[[ Records to process, beginning ]]

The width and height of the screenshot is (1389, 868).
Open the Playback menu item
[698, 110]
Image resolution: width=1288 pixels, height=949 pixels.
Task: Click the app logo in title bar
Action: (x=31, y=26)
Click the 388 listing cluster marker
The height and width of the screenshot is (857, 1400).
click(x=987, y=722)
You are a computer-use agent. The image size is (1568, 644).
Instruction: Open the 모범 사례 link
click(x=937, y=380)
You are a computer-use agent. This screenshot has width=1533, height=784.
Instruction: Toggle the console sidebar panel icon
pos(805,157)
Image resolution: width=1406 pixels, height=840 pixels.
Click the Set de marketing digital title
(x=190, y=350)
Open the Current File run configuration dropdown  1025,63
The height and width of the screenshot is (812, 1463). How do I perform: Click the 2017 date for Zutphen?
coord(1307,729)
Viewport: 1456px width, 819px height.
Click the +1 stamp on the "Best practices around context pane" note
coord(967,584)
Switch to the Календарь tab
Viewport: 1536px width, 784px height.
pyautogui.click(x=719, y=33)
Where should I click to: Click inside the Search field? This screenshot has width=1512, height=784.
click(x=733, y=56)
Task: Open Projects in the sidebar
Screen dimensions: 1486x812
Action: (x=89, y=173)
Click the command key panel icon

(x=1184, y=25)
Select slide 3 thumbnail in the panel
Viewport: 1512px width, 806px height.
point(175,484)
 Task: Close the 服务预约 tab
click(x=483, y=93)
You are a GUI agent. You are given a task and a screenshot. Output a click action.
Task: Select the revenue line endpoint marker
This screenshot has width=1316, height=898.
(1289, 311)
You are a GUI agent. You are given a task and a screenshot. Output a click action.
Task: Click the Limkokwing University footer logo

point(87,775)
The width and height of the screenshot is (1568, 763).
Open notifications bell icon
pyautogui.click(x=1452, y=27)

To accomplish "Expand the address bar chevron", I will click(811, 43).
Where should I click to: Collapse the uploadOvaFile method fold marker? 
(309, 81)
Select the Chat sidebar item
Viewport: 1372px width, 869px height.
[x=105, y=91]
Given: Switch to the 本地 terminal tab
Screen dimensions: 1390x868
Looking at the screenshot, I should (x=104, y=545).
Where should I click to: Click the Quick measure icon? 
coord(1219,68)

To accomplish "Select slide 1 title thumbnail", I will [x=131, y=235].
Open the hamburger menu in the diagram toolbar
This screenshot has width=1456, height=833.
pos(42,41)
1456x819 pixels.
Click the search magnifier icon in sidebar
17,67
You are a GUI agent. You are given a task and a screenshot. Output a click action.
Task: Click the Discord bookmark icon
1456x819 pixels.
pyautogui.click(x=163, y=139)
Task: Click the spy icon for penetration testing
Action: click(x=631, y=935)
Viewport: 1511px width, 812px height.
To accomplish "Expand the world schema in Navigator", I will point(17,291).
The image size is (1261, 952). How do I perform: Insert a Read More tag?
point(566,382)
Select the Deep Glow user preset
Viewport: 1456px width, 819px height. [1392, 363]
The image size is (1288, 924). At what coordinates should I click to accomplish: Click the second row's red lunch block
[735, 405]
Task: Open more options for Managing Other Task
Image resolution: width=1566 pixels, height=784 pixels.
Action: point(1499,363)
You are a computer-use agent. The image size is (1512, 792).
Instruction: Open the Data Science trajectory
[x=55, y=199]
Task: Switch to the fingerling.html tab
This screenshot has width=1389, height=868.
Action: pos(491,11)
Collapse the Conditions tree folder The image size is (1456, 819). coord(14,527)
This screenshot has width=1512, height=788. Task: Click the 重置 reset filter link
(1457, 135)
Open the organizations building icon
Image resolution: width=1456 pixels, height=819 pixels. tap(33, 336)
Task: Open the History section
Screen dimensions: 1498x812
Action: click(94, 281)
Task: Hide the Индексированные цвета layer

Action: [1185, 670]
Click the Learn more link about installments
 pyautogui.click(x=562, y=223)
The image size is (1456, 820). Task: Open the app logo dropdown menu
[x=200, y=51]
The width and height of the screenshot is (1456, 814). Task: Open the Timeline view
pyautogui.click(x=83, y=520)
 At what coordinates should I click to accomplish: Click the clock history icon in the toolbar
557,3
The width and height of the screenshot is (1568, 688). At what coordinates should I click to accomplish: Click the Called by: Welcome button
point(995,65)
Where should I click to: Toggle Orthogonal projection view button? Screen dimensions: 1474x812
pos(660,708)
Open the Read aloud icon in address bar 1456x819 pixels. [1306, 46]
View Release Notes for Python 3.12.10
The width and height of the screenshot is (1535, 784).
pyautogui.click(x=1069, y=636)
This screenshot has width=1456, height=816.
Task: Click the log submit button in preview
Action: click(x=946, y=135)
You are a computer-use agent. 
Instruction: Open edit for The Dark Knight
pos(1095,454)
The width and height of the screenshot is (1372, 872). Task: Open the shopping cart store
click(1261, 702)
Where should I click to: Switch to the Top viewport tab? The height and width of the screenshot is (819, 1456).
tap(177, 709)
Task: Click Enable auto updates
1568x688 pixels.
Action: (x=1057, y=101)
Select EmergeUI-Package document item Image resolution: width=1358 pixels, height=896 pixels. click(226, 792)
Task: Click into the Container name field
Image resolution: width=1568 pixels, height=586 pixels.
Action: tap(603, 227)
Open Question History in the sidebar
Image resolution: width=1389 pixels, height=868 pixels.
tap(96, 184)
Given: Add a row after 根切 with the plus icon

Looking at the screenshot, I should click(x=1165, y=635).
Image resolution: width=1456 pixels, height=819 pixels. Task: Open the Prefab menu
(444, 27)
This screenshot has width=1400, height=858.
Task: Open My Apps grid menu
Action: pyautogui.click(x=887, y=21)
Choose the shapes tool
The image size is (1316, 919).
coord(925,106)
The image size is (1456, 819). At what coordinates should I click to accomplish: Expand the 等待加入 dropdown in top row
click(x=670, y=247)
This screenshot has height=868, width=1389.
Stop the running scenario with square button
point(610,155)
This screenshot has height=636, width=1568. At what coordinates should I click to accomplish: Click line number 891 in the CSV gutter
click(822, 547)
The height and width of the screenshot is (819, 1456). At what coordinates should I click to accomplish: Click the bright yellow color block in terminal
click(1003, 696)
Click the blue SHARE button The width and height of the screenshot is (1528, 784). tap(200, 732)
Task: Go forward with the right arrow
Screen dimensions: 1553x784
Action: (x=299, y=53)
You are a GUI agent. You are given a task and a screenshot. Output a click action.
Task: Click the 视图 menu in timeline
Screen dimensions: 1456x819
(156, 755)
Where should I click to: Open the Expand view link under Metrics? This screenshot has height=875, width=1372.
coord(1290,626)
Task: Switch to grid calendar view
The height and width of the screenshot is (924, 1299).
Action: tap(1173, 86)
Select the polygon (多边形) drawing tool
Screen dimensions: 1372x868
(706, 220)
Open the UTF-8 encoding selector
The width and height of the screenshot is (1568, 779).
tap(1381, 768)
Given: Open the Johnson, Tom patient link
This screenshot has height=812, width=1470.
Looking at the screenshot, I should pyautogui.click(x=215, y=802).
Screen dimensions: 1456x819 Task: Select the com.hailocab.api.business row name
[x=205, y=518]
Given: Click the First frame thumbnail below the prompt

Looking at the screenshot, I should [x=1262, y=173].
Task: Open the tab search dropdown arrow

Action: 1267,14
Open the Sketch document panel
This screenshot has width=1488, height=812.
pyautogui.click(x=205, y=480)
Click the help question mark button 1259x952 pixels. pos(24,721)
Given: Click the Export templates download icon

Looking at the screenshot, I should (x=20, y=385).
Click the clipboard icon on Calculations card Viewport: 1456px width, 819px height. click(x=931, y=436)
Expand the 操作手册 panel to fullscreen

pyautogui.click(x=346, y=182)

[[ Records to process, end ]]

• **Problem description**: Where the word "computer" is present in a line of the listing, copy that line.

• **Answer to the problem**:
You are a computer-use agent. The image size is (1568, 644).
You are a computer-use agent. This screenshot has width=1533, height=784.
You are a computer-use agent. The image size is (1512, 792).
You are a computer-use agent. 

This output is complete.